(begin)

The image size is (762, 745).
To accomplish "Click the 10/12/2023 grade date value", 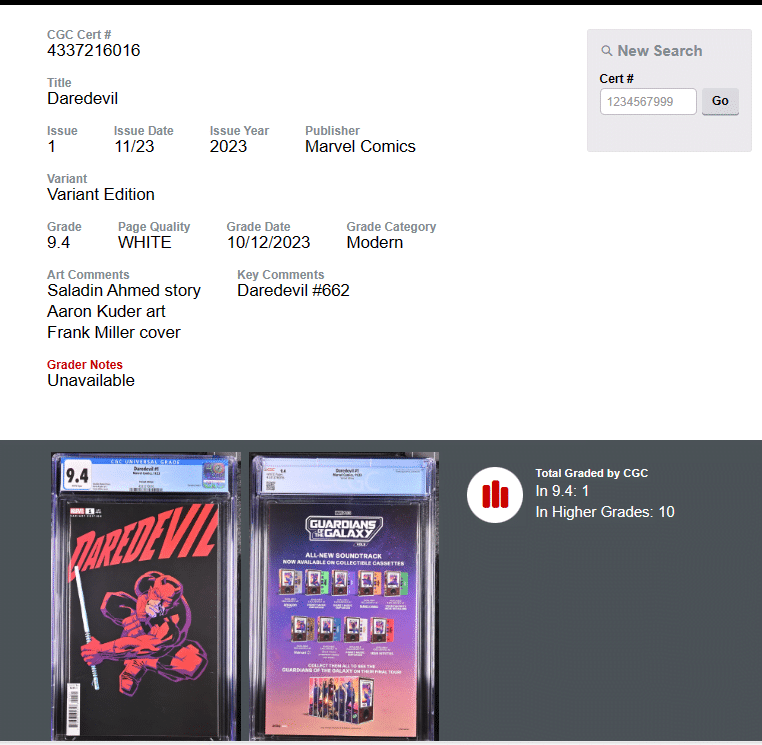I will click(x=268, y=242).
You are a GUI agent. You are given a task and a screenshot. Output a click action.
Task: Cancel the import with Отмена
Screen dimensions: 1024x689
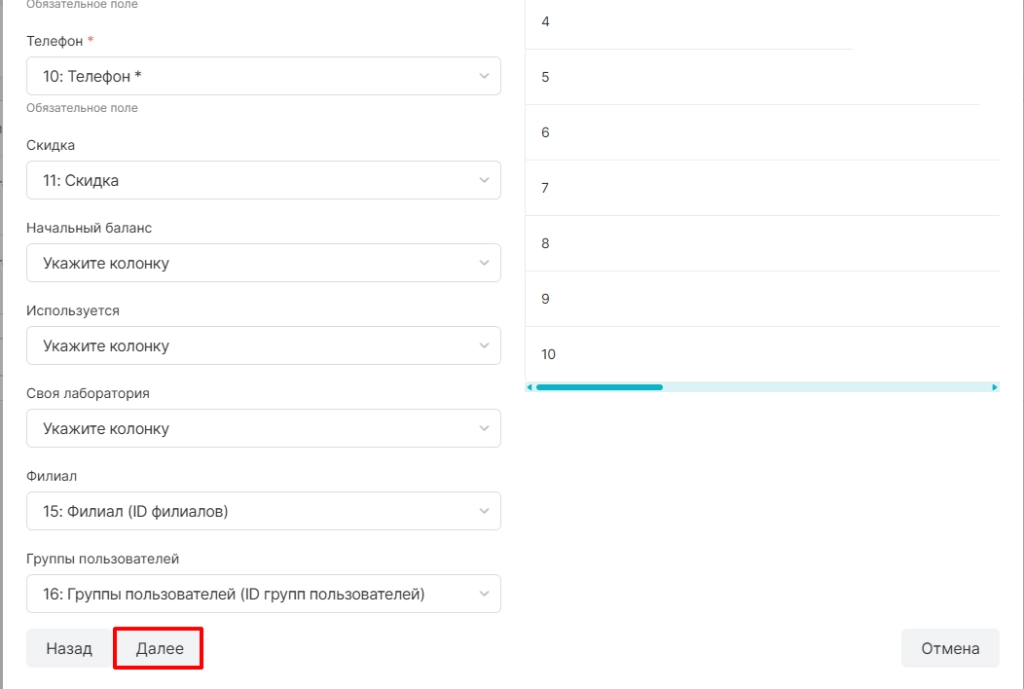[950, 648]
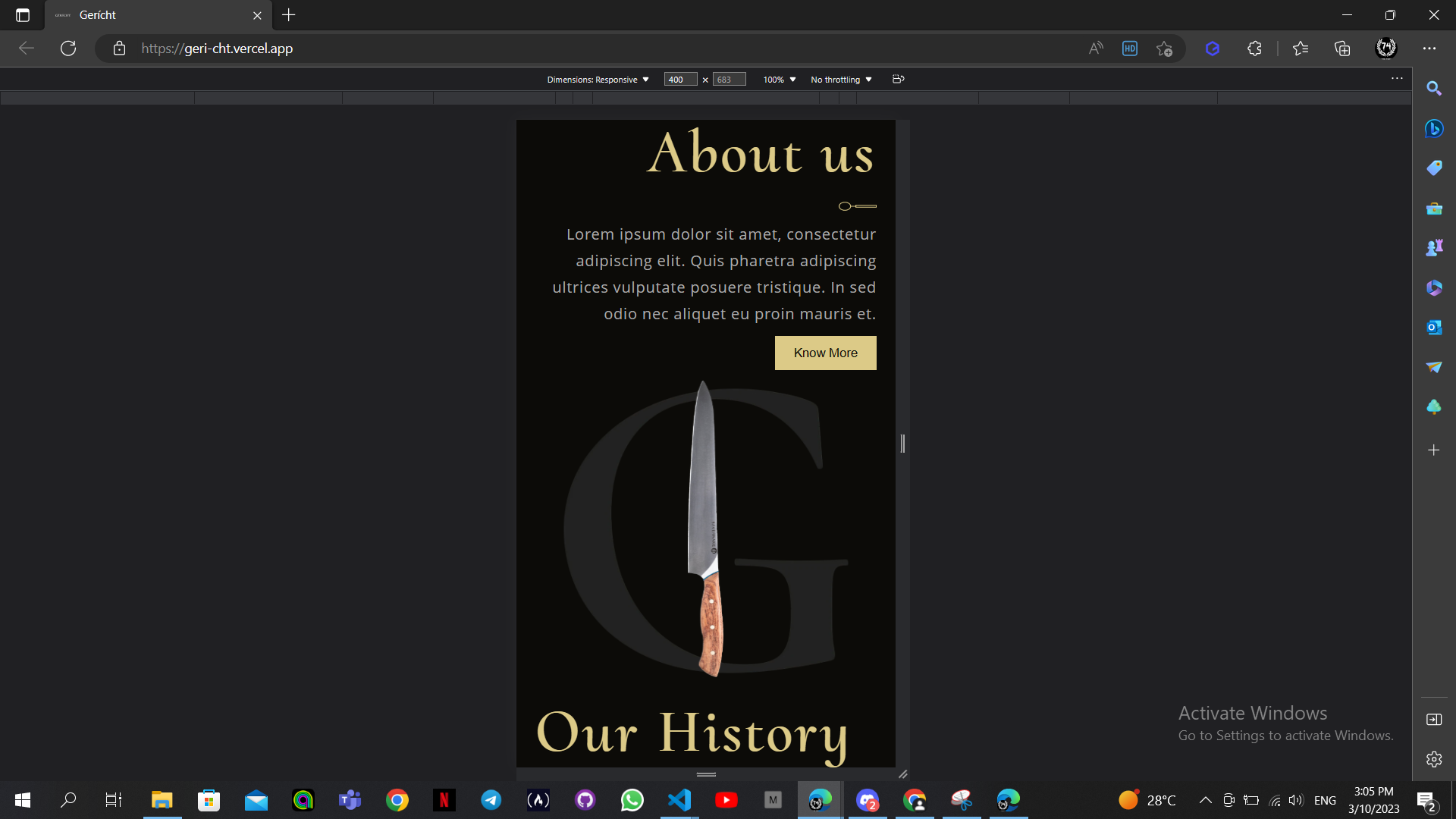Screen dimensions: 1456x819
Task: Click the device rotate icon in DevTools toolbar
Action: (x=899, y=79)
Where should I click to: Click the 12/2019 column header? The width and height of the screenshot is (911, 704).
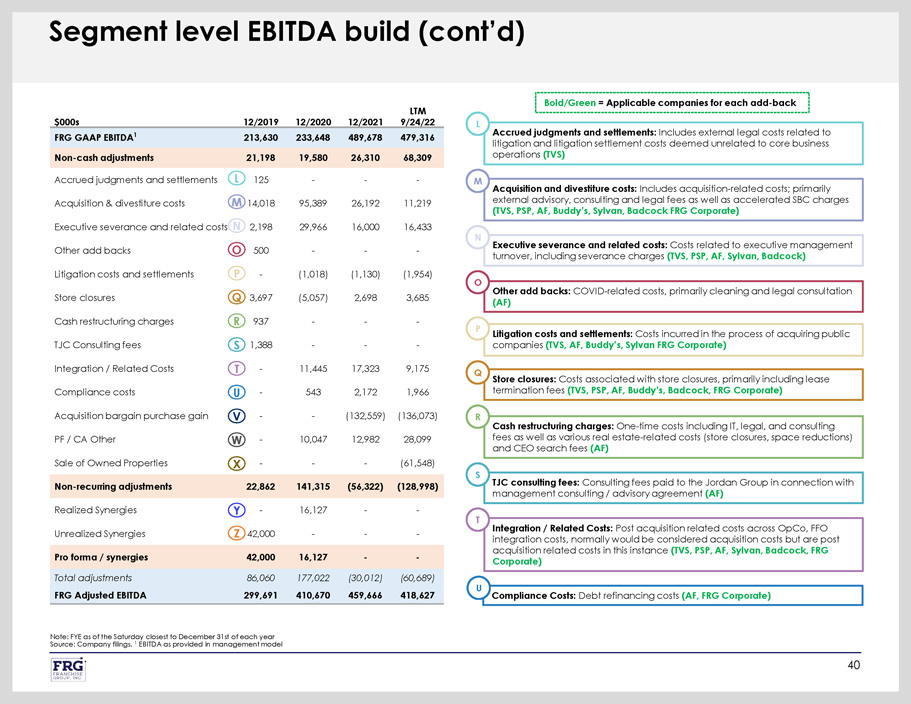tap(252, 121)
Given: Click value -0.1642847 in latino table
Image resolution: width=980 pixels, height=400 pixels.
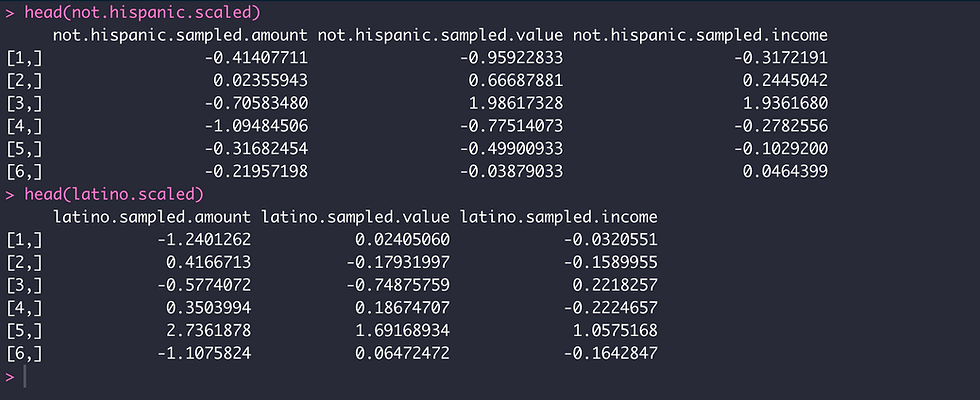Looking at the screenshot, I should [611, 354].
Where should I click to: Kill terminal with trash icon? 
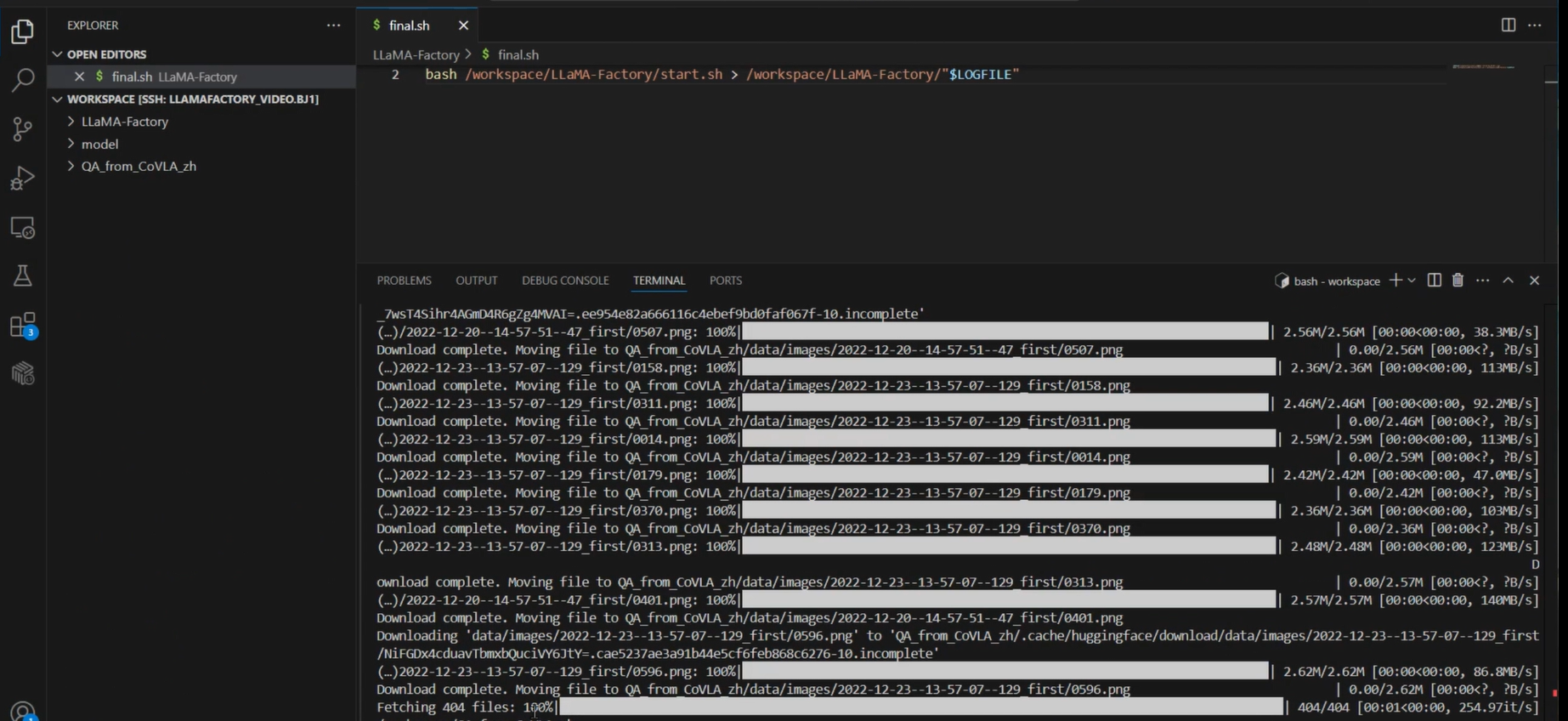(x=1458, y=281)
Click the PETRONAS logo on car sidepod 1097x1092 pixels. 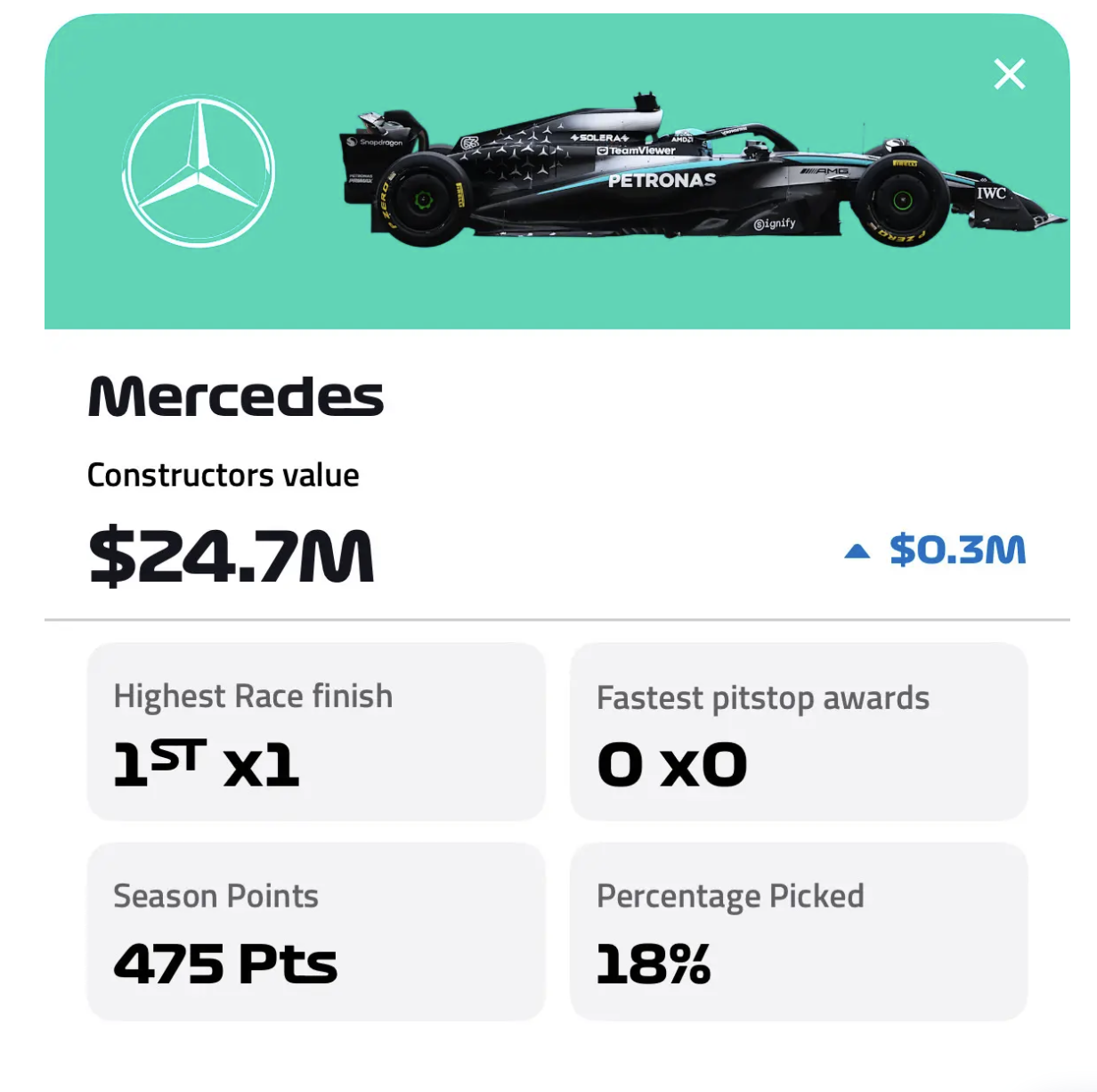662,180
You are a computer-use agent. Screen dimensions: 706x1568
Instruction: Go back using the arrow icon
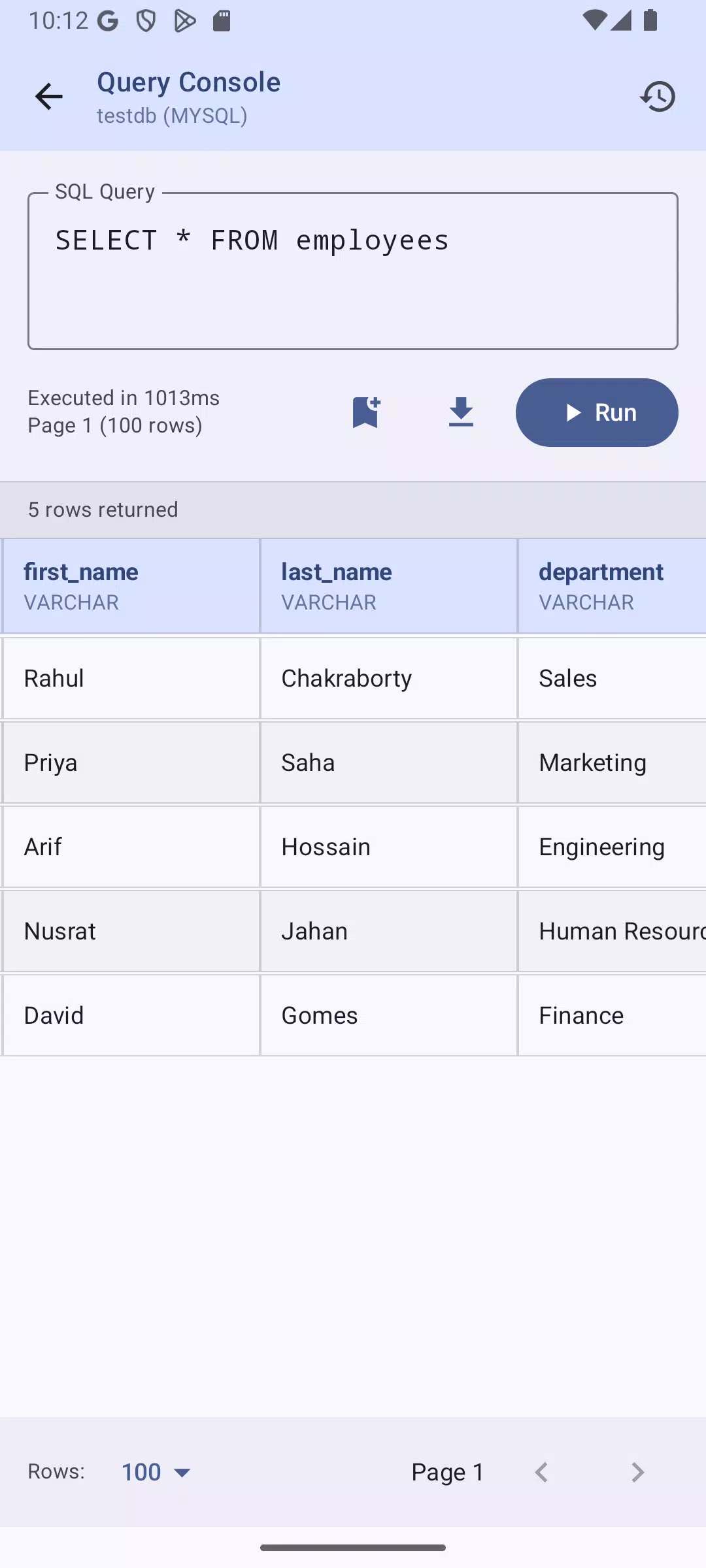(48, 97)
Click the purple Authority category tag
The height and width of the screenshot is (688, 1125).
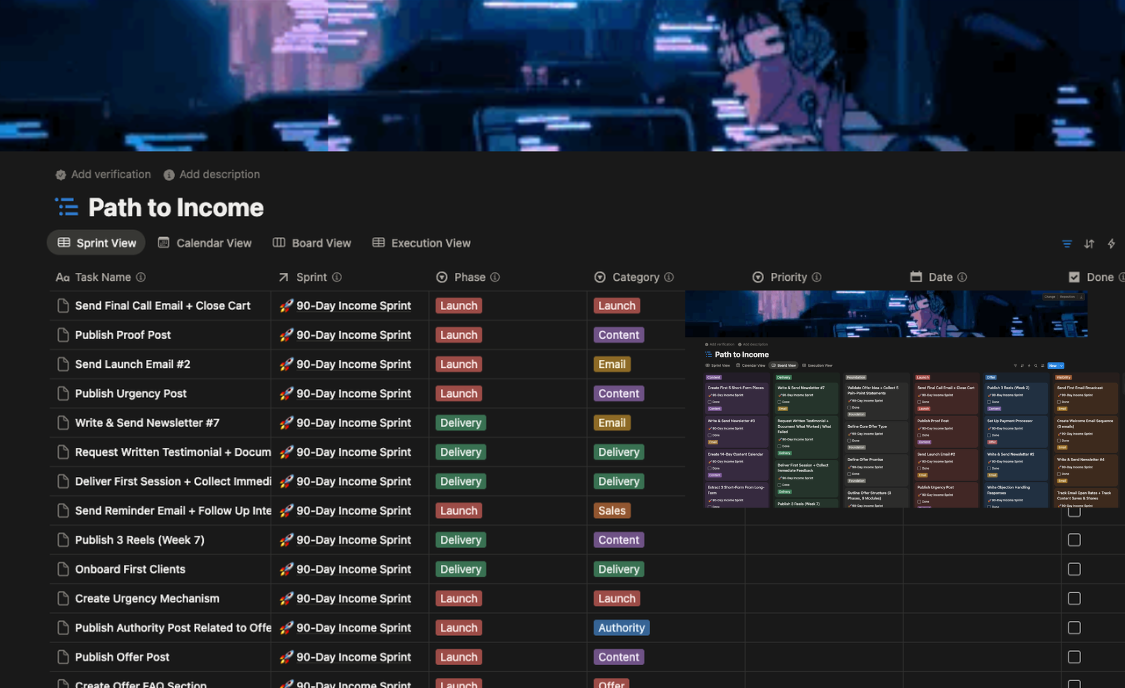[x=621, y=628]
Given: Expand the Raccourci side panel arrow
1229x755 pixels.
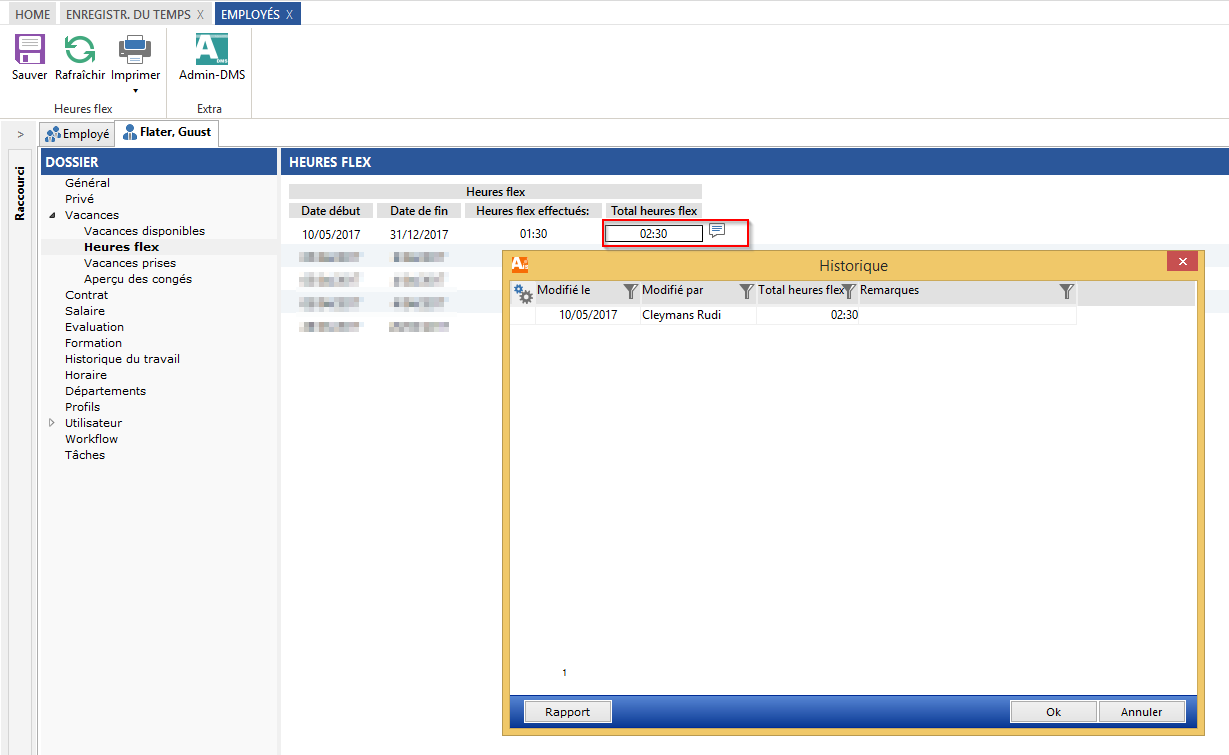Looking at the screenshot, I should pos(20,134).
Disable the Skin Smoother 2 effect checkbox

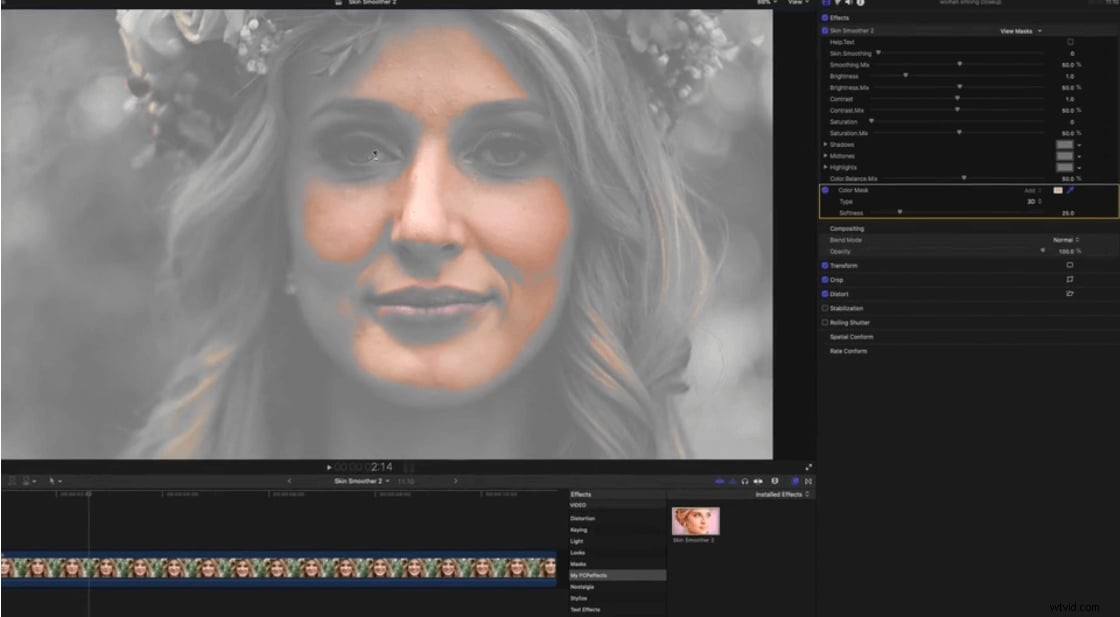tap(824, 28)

(end)

Description of the task: Transcribe the records from the line with "Given: Expand the Raccourci side panel arrow" through the end of the records, leaving out the pictures.

Response for this exercise:
Given: Expand the Raccourci side panel arrow
1229x755 pixels.
Looking at the screenshot, I should pos(20,134).
Disable the Skin Smoother 2 effect checkbox

tap(824, 28)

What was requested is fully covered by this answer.